**EXERCISE AIM**
Retype every line of the material below without changing anything.

**RECORDS SHOWN**

___

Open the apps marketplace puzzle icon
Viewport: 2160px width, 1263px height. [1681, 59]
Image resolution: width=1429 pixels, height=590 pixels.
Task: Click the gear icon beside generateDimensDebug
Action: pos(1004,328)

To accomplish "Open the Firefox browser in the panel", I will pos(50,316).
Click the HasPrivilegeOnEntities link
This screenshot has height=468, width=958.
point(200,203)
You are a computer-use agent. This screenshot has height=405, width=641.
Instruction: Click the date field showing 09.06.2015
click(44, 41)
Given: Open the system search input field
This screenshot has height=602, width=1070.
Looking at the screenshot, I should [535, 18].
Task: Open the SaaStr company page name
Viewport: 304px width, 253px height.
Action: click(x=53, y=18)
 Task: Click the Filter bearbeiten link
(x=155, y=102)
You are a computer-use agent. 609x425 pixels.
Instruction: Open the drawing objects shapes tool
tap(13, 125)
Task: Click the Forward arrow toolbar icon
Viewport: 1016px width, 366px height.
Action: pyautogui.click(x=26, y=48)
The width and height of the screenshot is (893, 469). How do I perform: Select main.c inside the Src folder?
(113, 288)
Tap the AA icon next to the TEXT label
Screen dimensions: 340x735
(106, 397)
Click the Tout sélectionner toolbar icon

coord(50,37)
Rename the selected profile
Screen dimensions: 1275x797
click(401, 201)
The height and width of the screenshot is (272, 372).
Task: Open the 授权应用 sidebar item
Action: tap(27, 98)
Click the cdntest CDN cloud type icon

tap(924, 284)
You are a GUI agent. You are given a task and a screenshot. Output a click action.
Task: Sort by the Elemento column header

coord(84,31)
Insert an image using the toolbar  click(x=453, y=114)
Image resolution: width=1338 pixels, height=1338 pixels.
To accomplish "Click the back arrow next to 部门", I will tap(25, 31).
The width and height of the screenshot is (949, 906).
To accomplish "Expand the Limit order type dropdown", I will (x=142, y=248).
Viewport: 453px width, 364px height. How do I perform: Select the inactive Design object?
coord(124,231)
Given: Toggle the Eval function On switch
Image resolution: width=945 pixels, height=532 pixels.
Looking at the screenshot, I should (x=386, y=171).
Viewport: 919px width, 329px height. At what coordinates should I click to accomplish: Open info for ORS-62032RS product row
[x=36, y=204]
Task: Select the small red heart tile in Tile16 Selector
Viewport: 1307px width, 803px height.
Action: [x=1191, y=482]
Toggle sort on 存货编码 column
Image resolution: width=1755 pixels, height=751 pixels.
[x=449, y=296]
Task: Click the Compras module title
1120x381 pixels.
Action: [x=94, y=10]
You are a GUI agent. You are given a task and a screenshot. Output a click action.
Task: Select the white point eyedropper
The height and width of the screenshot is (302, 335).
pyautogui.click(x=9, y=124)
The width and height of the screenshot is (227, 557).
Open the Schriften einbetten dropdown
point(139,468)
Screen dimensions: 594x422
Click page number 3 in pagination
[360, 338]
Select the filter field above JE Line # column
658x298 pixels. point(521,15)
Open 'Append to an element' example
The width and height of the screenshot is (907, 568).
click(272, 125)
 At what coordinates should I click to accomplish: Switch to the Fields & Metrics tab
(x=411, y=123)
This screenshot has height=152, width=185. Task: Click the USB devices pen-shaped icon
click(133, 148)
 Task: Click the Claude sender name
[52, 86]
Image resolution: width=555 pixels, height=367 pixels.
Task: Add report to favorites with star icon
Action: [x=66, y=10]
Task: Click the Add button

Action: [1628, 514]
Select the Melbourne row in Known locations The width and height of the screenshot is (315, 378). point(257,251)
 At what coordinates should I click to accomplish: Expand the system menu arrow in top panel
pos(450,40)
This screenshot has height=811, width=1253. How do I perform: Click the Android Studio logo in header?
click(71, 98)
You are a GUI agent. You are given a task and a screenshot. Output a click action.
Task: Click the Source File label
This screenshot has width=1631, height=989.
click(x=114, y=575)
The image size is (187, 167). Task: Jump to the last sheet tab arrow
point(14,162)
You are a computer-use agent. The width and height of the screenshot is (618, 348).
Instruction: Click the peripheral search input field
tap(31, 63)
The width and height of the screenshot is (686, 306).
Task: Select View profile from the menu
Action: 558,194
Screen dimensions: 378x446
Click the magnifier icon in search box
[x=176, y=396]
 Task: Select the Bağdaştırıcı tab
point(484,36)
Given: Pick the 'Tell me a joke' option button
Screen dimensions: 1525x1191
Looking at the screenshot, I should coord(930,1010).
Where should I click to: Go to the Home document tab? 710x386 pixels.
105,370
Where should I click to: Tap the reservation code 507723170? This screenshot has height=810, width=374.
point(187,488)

___

**CORRECT RESULT**
Open the apps marketplace puzzle icon
Viewport: 2160px width, 1263px height. [1681, 59]
Image resolution: width=1429 pixels, height=590 pixels.
Task: Click the gear icon beside generateDimensDebug
Action: pos(1004,328)

To accomplish "Open the Firefox browser in the panel", I will pos(50,316).
Click the HasPrivilegeOnEntities link
This screenshot has height=468, width=958.
point(200,203)
You are a computer-use agent. This screenshot has height=405, width=641.
Instruction: Click the date field showing 09.06.2015
click(44, 41)
Given: Open the system search input field
This screenshot has height=602, width=1070.
Looking at the screenshot, I should [535, 18].
Task: Open the SaaStr company page name
Viewport: 304px width, 253px height.
Action: click(x=53, y=18)
 Task: Click the Filter bearbeiten link
(x=155, y=102)
You are a computer-use agent. 609x425 pixels.
Instruction: Open the drawing objects shapes tool
tap(13, 125)
Task: Click the Forward arrow toolbar icon
Viewport: 1016px width, 366px height.
Action: pyautogui.click(x=26, y=48)
The width and height of the screenshot is (893, 469). How do I perform: Select main.c inside the Src folder?
(113, 288)
Tap the AA icon next to the TEXT label
Screen dimensions: 340x735
(106, 397)
Click the Tout sélectionner toolbar icon

coord(50,37)
Rename the selected profile
Screen dimensions: 1275x797
click(401, 201)
The height and width of the screenshot is (272, 372).
Task: Open the 授权应用 sidebar item
Action: tap(27, 98)
Click the cdntest CDN cloud type icon

tap(924, 284)
You are a GUI agent. You are given a task and a screenshot. Output a click action.
Task: Sort by the Elemento column header

coord(84,31)
Insert an image using the toolbar  click(x=453, y=114)
Image resolution: width=1338 pixels, height=1338 pixels.
To accomplish "Click the back arrow next to 部门", I will tap(25, 31).
The width and height of the screenshot is (949, 906).
To accomplish "Expand the Limit order type dropdown", I will (x=142, y=248).
Viewport: 453px width, 364px height. How do I perform: Select the inactive Design object?
coord(124,231)
Given: Toggle the Eval function On switch
Image resolution: width=945 pixels, height=532 pixels.
Looking at the screenshot, I should (x=386, y=171).
Viewport: 919px width, 329px height. At what coordinates should I click to accomplish: Open info for ORS-62032RS product row
[x=36, y=204]
Task: Select the small red heart tile in Tile16 Selector
Viewport: 1307px width, 803px height.
Action: [x=1191, y=482]
Toggle sort on 存货编码 column
Image resolution: width=1755 pixels, height=751 pixels.
[x=449, y=296]
Task: Click the Compras module title
1120x381 pixels.
Action: [x=94, y=10]
You are a GUI agent. You are given a task and a screenshot. Output a click action.
Task: Select the white point eyedropper
The height and width of the screenshot is (302, 335).
pyautogui.click(x=9, y=124)
The width and height of the screenshot is (227, 557).
Open the Schriften einbetten dropdown
point(139,468)
Screen dimensions: 594x422
Click page number 3 in pagination
[360, 338]
Select the filter field above JE Line # column
658x298 pixels. point(521,15)
Open 'Append to an element' example
The width and height of the screenshot is (907, 568).
click(272, 125)
 At what coordinates should I click to accomplish: Switch to the Fields & Metrics tab
(x=411, y=123)
This screenshot has height=152, width=185. Task: Click the USB devices pen-shaped icon
click(133, 148)
 Task: Click the Claude sender name
[52, 86]
Image resolution: width=555 pixels, height=367 pixels.
Task: Add report to favorites with star icon
Action: [x=66, y=10]
Task: Click the Add button

Action: [1628, 514]
Select the Melbourne row in Known locations The width and height of the screenshot is (315, 378). point(257,251)
 At what coordinates should I click to accomplish: Expand the system menu arrow in top panel
pos(450,40)
This screenshot has height=811, width=1253. How do I perform: Click the Android Studio logo in header?
click(71, 98)
You are a GUI agent. You are given a task and a screenshot. Output a click action.
Task: Click the Source File label
This screenshot has width=1631, height=989.
click(x=114, y=575)
The image size is (187, 167). Task: Jump to the last sheet tab arrow
point(14,162)
You are a computer-use agent. The width and height of the screenshot is (618, 348).
Instruction: Click the peripheral search input field
tap(31, 63)
The width and height of the screenshot is (686, 306).
Task: Select View profile from the menu
Action: 558,194
Screen dimensions: 378x446
Click the magnifier icon in search box
[x=176, y=396]
 Task: Select the Bağdaştırıcı tab
point(484,36)
Given: Pick the 'Tell me a joke' option button
Screen dimensions: 1525x1191
Looking at the screenshot, I should coord(930,1010).
Where should I click to: Go to the Home document tab? 710x386 pixels.
105,370
Where should I click to: Tap the reservation code 507723170? This screenshot has height=810, width=374.
point(187,488)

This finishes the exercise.